By the following morning the painstaking work of scouring the insides and outsides of buildings began. Walls, windows and floors were washed clean, furniture and furnishings carefully disassembled and laid out to dry, clothing and merchandise accounted for.

What these amazing people of Puerto Vallarta accomplished in so little time and with so much verve humbles me.

Getting "back on our feet" is their rallying cry not just because of economic necessity--livelihoods are dependent on cash flow--but also to show the world that recovery is imminent.

Most merchants expect to be back in business within a week or two. Owners of some of the most severely damaged restaurants along the beaches believe they will be welcoming customers back by Thanksgiving.

The clean-up appears to be well underway and, surprisingly, may be the easiest task to get done. Not so easy will be convincing tourists that all is well in idyllic Puerto Vallarta.
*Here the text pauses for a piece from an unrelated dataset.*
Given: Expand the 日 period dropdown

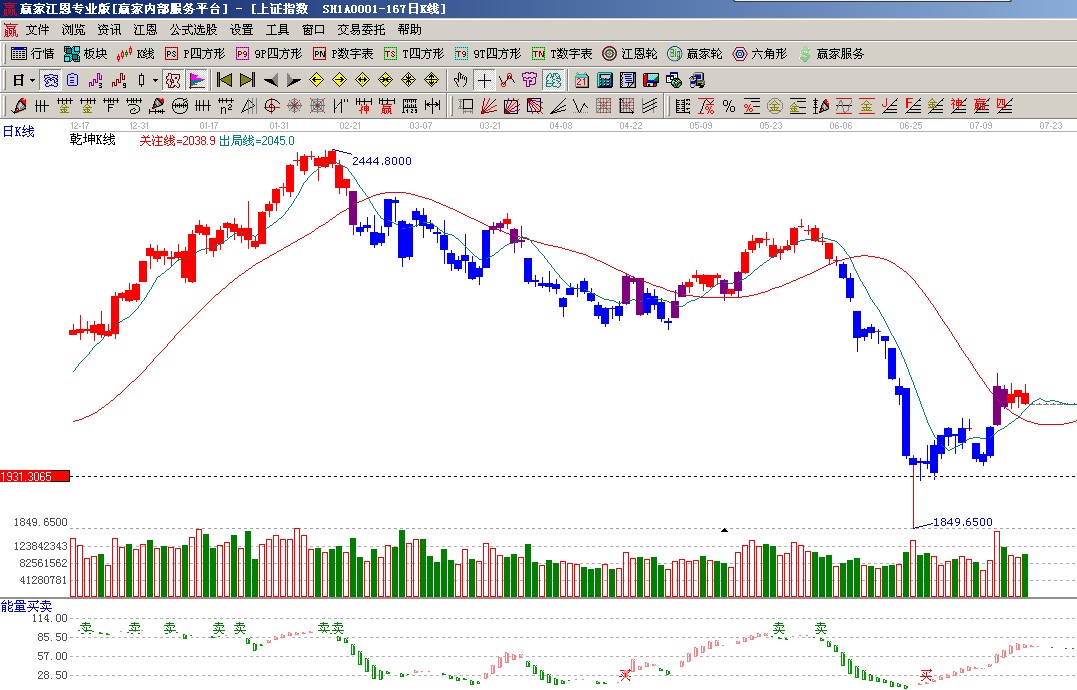Looking at the screenshot, I should 32,80.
The breathtaking publicity generated by media coverage of Hurricane Kenna and news reports on the real damage it caused is something public officials and tourism leaders are deeply concerned about -- 90% of the local economy is dependent on travelers coming here and spending money.

Puerto Vallarta had just begun to believe it had suffered through the worse of a two year-long tourist recession and was looking forward to an anticipated recovery this season. Kenna's onslaught is reverberating beyond the material damage done here.
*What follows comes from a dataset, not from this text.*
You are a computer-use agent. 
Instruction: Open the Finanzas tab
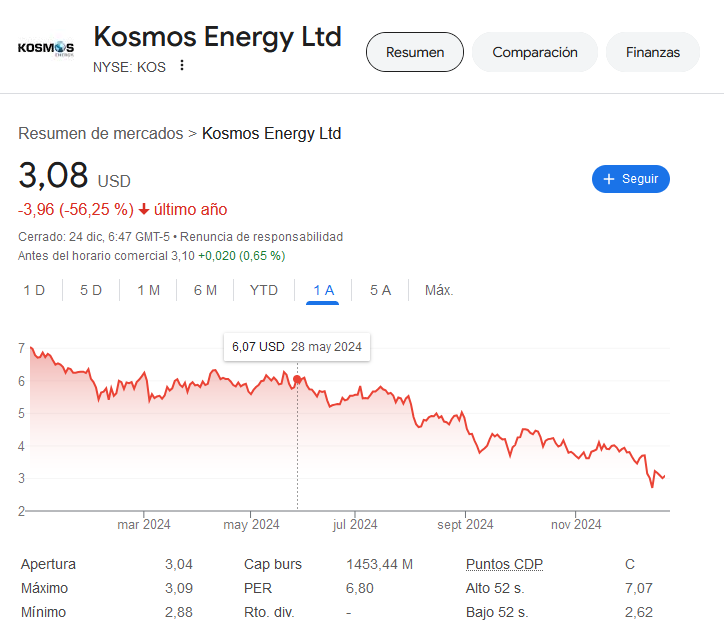(652, 52)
Tourist reaction to what happened and what's happening now is hugely important. It's taken a lot of years, a lot of hard work and a lot money for Puerto Vallarta to earn its top-ten ranking of most popular tourist destinations in the world. Public perception and image isn't easily measured in dollars and cents the way repairing a building is.
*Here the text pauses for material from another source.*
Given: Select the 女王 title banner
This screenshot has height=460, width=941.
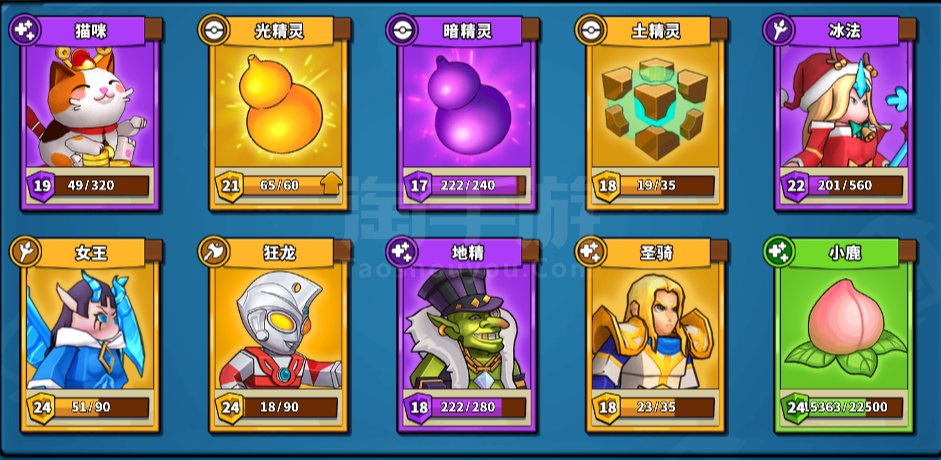Looking at the screenshot, I should point(92,253).
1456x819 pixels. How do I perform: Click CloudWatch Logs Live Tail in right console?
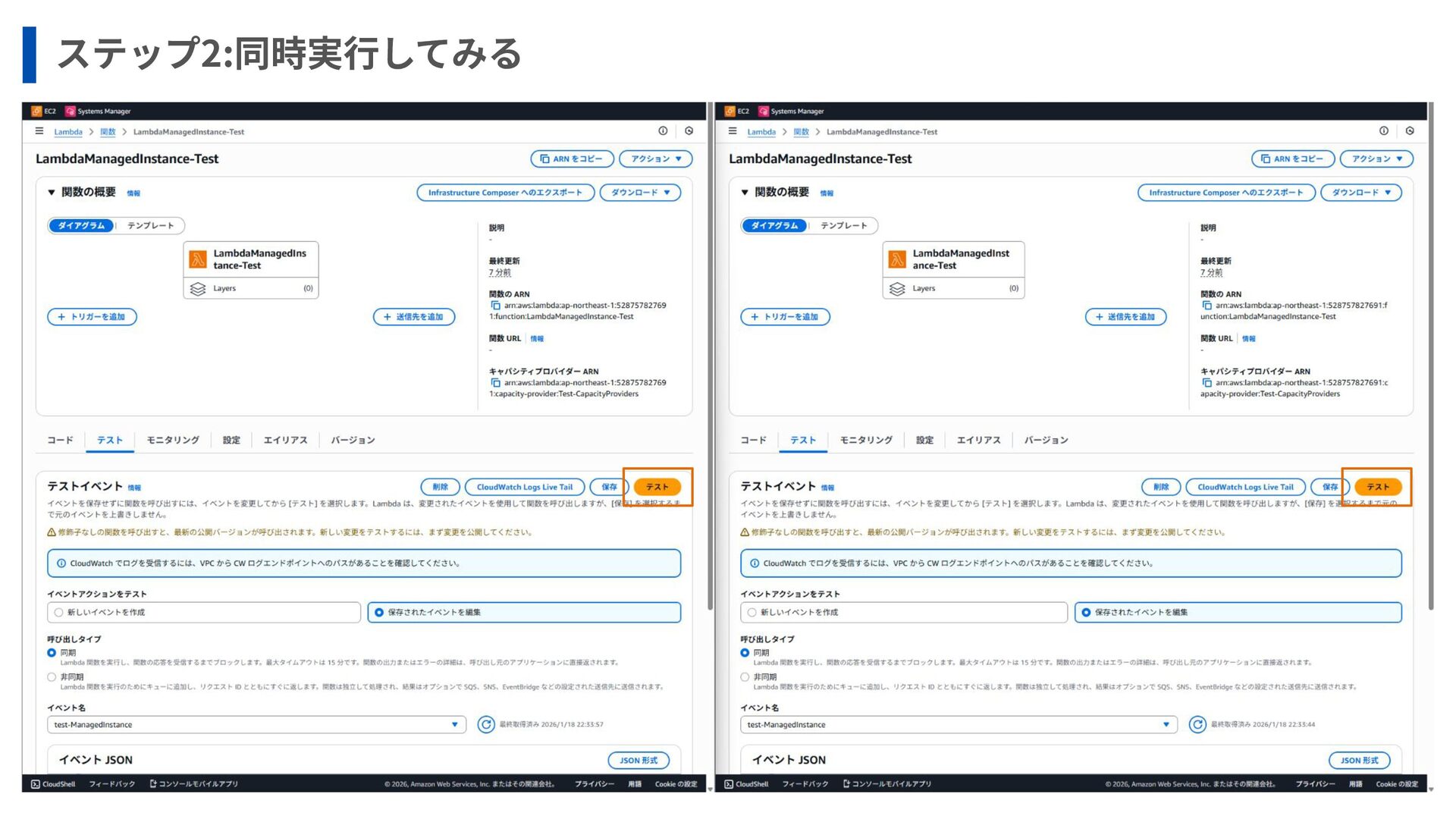(1245, 487)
The press focused most of its attention on the notable damage to Puerto Vallarta's popular tourist areas -- the mile-long Malecon and the businesses that front it, the beachfront restaurants that were swept asunder, and various hotel-resorts whose beautiful swimming pools, garden terraces and lobbies were swamped and made unusable or uninhabitable.

Because these are the most visible and popular places frequented by tourists and because they suffered and show the most obvious damage, we shouldn't wonder that the media chose to broadcast those agonizing images to the world. After all, they are the same places and sights most often photographed by tourists. Ironically, they are also the same places and sights tourism officials use in pre-Kenna promotional pictures to entice travelers to Puerto Vallarta.

The rumblings by locals seem mostly criticism of the media's "cut and run" mentality that sensationalizes the havoc wreaked by the hurricane but doesn't care to stick around and report the recovery effort and the indomitable spirit of Puerto Vallarta. Those stories are still unfolding and, sooner or later, they will be told. The complaint by locals is that Puerto Vallarta wants them told now!

Rebuilding and repairing the material damage done to Puerto Vallarta by Hurricane Kenna will take some months. How much rebuilding and repairing to the damage done to its image as a world-class resort destination still has to be sorted out. You can bet that some very important people with pretty sharp minds and who have a lot at stake in making correct judgment calls are busy, at this very moment, fleshing out some of the right questions to ask and best answers to give.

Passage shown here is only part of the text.